Top of DATA RECORDS
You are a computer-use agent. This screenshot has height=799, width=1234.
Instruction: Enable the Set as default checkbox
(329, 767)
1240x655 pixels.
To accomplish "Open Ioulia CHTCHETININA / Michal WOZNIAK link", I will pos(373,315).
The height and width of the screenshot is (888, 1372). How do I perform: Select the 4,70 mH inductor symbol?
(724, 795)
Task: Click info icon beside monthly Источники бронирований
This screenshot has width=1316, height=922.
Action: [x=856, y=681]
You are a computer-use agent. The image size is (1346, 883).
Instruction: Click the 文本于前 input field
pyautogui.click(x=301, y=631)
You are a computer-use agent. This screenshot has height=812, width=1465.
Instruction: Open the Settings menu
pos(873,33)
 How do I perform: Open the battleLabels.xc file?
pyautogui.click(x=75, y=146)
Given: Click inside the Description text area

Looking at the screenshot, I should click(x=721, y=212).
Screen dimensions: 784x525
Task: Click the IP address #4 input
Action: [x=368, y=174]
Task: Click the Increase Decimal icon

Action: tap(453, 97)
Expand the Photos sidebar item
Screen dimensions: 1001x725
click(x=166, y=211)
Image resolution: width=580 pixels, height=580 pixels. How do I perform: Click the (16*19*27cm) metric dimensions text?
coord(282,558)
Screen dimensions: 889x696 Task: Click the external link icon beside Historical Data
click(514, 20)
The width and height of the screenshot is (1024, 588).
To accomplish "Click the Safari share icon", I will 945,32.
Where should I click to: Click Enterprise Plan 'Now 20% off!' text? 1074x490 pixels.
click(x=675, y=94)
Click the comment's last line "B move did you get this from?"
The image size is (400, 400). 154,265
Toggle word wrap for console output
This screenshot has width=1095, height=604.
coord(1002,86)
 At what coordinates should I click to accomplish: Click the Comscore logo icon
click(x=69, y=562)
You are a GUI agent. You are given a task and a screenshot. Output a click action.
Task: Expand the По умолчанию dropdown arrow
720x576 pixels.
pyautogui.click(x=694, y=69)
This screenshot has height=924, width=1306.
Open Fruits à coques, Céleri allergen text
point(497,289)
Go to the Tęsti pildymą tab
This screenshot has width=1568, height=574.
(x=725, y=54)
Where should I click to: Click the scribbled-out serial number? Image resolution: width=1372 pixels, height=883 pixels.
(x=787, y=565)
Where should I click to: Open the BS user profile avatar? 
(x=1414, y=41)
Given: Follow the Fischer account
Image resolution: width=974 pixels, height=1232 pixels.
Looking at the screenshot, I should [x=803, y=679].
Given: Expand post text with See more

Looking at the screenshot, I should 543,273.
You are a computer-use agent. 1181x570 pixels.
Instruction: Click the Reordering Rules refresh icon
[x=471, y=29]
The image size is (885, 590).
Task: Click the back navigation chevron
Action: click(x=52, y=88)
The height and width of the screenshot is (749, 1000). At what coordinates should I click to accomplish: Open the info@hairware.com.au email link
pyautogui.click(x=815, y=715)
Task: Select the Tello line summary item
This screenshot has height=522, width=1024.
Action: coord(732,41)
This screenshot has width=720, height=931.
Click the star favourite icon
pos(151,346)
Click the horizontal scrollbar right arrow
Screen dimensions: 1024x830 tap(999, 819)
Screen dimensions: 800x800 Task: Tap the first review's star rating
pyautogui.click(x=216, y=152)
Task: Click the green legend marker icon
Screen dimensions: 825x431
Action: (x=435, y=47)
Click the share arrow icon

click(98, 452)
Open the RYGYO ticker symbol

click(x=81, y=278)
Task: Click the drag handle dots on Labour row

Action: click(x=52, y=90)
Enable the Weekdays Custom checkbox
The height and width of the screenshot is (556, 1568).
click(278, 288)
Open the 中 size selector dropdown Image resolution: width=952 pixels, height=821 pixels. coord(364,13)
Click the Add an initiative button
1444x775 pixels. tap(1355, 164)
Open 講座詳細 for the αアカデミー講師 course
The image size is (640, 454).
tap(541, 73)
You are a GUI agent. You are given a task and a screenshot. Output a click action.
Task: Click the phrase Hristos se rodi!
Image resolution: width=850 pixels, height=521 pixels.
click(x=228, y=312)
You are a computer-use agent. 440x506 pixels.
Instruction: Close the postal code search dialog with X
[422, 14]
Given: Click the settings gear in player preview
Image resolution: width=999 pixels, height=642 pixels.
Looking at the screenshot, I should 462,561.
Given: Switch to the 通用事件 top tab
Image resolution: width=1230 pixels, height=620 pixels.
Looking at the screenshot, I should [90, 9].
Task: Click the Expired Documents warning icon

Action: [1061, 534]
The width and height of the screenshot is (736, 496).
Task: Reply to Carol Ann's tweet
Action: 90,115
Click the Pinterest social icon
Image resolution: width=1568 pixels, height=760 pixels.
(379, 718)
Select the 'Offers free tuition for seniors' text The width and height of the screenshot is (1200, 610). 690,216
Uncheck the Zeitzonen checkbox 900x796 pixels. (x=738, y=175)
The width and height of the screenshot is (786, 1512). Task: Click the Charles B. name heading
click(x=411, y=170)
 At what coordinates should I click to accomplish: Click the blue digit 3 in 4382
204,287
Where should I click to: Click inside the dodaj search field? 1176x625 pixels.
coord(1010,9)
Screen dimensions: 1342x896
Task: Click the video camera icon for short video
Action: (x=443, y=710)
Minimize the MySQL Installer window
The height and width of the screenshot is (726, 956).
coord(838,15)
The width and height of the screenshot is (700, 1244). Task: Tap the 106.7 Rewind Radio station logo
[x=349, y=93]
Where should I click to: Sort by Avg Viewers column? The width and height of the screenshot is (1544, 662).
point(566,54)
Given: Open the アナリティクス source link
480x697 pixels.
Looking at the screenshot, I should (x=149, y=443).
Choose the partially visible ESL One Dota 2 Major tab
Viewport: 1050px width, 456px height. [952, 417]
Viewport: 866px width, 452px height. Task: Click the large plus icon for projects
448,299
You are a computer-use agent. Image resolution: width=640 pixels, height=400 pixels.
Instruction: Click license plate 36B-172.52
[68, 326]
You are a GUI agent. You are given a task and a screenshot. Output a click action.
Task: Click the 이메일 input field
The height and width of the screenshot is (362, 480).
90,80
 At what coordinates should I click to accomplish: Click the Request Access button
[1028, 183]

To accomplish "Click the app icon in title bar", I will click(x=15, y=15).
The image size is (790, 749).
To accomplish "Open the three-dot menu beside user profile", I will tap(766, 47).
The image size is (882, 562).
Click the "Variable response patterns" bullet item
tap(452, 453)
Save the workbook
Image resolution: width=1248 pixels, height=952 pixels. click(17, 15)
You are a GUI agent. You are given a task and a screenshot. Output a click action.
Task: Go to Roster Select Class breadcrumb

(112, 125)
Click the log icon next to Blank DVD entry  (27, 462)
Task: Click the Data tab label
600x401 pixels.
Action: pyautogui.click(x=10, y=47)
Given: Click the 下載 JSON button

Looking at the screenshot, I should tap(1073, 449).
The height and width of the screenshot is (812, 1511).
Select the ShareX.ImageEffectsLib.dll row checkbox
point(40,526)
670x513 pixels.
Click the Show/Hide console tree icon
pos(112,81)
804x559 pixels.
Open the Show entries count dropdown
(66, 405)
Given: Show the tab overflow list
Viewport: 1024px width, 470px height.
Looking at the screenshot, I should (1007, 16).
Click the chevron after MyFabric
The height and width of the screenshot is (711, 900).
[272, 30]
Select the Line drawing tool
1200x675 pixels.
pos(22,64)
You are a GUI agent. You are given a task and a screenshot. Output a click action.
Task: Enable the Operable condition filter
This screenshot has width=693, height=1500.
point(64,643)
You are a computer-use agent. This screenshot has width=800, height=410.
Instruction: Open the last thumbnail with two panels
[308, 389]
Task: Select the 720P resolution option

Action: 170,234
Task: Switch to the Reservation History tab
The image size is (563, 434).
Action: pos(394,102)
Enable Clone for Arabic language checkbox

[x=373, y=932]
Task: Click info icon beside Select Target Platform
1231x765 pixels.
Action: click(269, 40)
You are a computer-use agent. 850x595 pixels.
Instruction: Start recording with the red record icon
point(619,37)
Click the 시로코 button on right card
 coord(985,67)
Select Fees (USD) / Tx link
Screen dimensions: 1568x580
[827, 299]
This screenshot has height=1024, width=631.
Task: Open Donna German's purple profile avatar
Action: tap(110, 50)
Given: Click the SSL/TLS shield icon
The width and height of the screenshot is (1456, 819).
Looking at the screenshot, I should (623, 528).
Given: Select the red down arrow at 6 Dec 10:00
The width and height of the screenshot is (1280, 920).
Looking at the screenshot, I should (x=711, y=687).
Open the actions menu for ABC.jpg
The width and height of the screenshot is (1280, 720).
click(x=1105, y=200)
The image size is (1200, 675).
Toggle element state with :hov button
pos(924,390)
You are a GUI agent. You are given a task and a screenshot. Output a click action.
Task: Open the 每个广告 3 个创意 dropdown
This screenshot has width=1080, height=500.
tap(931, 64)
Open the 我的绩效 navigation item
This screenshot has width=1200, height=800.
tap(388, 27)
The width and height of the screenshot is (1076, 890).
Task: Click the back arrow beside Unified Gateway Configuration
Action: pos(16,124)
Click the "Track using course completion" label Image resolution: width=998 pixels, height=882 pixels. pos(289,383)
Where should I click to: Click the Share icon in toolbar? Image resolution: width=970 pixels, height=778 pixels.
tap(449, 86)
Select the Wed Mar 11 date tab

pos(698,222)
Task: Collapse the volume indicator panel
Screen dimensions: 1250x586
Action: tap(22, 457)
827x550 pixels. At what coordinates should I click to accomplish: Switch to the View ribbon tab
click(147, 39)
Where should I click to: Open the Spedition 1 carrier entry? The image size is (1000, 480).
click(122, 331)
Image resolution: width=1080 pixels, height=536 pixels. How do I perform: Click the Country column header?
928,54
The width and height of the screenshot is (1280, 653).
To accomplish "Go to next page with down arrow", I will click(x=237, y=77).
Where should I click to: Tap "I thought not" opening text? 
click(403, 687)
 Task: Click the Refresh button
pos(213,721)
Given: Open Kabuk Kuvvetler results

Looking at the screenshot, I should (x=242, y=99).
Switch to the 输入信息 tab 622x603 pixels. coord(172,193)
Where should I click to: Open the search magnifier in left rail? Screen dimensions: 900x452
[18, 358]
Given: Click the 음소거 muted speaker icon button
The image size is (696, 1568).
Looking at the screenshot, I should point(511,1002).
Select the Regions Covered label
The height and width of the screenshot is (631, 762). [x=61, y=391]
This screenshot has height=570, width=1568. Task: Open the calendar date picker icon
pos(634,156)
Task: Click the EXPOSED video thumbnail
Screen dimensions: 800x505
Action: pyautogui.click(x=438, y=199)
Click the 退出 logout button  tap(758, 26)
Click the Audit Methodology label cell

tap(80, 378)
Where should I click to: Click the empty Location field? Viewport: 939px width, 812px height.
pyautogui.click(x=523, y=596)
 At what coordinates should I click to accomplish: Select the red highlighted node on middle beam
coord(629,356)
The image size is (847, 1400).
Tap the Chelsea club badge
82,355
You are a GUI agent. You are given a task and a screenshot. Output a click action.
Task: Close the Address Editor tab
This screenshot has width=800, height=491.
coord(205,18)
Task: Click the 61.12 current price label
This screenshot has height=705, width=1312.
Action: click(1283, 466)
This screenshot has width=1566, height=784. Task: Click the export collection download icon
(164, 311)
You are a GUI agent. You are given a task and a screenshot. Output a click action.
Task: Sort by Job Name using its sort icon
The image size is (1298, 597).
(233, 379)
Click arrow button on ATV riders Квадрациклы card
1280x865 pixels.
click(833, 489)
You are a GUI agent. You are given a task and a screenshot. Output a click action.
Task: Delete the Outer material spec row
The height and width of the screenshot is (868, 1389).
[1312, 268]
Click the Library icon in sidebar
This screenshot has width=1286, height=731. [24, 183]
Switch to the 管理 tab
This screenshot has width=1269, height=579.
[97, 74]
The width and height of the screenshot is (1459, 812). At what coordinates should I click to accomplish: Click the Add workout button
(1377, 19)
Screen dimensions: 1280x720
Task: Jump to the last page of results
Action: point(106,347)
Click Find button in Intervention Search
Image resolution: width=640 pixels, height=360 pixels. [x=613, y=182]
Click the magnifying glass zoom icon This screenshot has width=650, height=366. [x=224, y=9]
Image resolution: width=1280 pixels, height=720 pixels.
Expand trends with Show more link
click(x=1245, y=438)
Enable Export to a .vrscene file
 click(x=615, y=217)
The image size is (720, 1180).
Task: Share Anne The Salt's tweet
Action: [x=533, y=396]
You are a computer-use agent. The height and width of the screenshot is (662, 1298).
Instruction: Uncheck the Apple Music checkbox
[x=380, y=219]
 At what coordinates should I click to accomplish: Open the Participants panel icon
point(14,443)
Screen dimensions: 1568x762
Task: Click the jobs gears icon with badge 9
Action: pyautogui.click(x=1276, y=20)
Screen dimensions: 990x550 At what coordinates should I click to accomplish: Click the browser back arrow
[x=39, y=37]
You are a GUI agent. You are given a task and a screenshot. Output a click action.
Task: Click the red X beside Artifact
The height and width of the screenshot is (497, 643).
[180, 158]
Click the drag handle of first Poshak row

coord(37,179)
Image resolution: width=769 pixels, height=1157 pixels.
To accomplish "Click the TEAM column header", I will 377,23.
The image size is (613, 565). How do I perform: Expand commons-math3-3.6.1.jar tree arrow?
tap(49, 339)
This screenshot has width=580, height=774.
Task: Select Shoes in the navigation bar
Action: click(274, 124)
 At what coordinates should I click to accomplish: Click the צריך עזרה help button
Bottom of DATA RECORDS
* [TASK BRIEF] What lines above contain the word "next"? Please copy each one.

* [ANSWER FOR THE TASK]
Click the log icon next to Blank DVD entry  (27, 462)
To accomplish "Go to next page with down arrow", I will click(x=237, y=77).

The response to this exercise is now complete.